■ What the exercise asks ■
Continue the passage on duty of care for pure economic loss, starting after its last sentence.

■ Text section ■
-*-*-
28        The principle governing liability for pure economic loss was first established in the landmark decision of the House of Lords in Hedley Byrne & Co Ltd v Heller & Partners Ltd [1964] AC 465 (“Hedley Byrne”). The law lords in that case had adopted different expressions of the special relationship required to found liability. Lord Reid (at 486) had stated that the duty of care would arise “where it is plain that the party seeking information or advice was trusting the other to exercise such a degree of care as the circumstances required, where it was reasonable for him to do that, and where the other gave the information or advice when he knew or ought to have known that the inquirer was relying on him” [emphasis added]. Lord Morris, in turn, declared (at 502) that “it should now be regarded as settled that if someone possessed of a special skill undertakes, quite irrespective of contract, to apply that skill for the assistance of another person who relies upon such skill, a duty of care will arise” [emphasis added]. Lord Devlin, by contrast, contented himself (at 530) with an inquiry as to “whether there is an express or implied undertaking of responsibility” [emphasis added].

29        In Smith v Eric S Bush [1990] 1 AC 831, Lord Templeman identified the “assumption of responsibility” as the criterion for determining whether a duty of care arose. However, in that same case, Lord Griffiths doubted the utility of the “assumption of responsibility” test and, instead, formulated the threefold test of “foreseeability”, “proximity” and “fairness”.

30        Not long after, in Caparo Industries plc v Dickman [1990] 2 AC 605, the House of Lords again grappled with the thorny task of determining the necessary ingredients to establish a duty of care. Lord Bridge of Harwich observed that the requirements of “proximity” and “fairness” in Lord Griffiths’ threefold test were “not susceptible of any such precise definition as would be necessary to give them utility as practical tests, but amount in effect to little more than convenient labels to attach to the features of different specific situations which, on a detailed examination of all the circumstances, the law recognises pragmatically as giving rise to a duty of care of a given scope”. As such, it was advocated that the traditional incremental approach be adopted where the law should develop normal categories of negligence incrementally and by analogy with established categories.

31        Henderson v Merrett Syndicates Ltd [1995] 2 AC 145 represented a return to the former criteria of “reliance” and “assumption of responsibility”. Having observed that all the law lords in Hedley Byrne had spoken in terms of one party having assumed or undertaken a responsibility towards the other, Lord Goff of Chieveley went on to say at 180:

[T]hough Hedley Byrne was concerned with the provision of information and advice, the example given by Lord Devlin of the relationship between solicitor and client, and his and Lord Morris’s statements of principle, show that the principle extends beyond the provision of information and advice to include the performance of other services. It follows, of course, that although, in the case of the provision of information and advice, reliance upon it by the other party will be necessary to establish a cause of action (because otherwise the negligence will have no causative effect), nevertheless there may be other circumstances in which there will be the necessary reliance to give rise to the application of the principle. In particular, as cases concerned with solicitor and client demonstrate, where the plaintiff entrusts the defendant with the conduct of his affairs, in general or in particular, he may be held to have relied on the defendant to exercise due skill and care in such conduct.
-*-*-
■ Data block ■
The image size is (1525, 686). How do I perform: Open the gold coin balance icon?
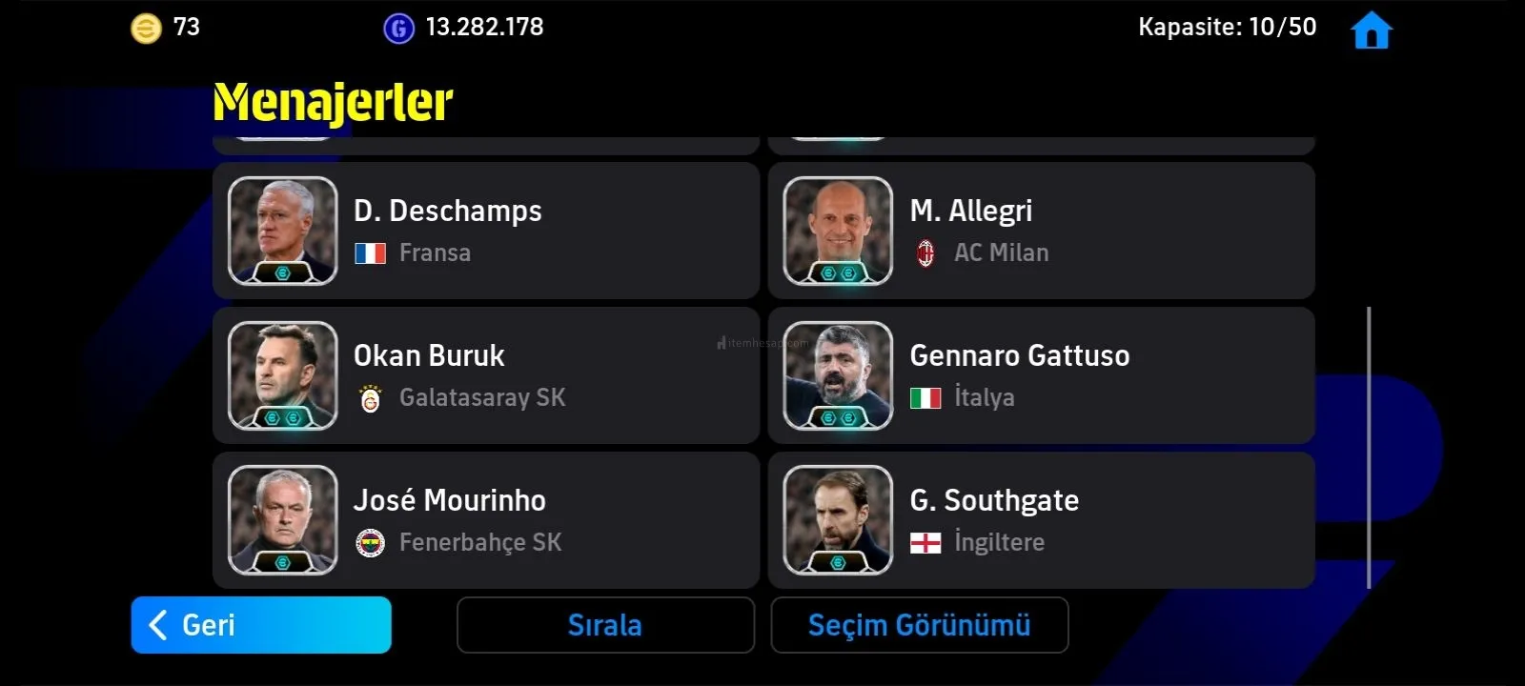[x=146, y=29]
-*-*-
■ Answer to this problem ■
and at 181:

[For] if a person assumes responsibility to another in respect of certain services, there is no reason why he should not be liable in damages for that other in respect of economic loss which flows from the negligent performance of those services. It follows that, once the case is identified as falling within the Hedley Byrne principle, there should be no need to embark upon any further enquiry whether it is “fair, just and reasonable” to impose liability for economic loss.

32        So it would seem, in so far as English case law is concerned, that there are now three approaches to determine whether a duty of care arose where the loss suffered was pure economic loss:

(a)        the threefold test of “foreseeability”, “proximity” and “fairness”;

(b)        the incremental approach; and

(c)        the test of assumption of responsibility.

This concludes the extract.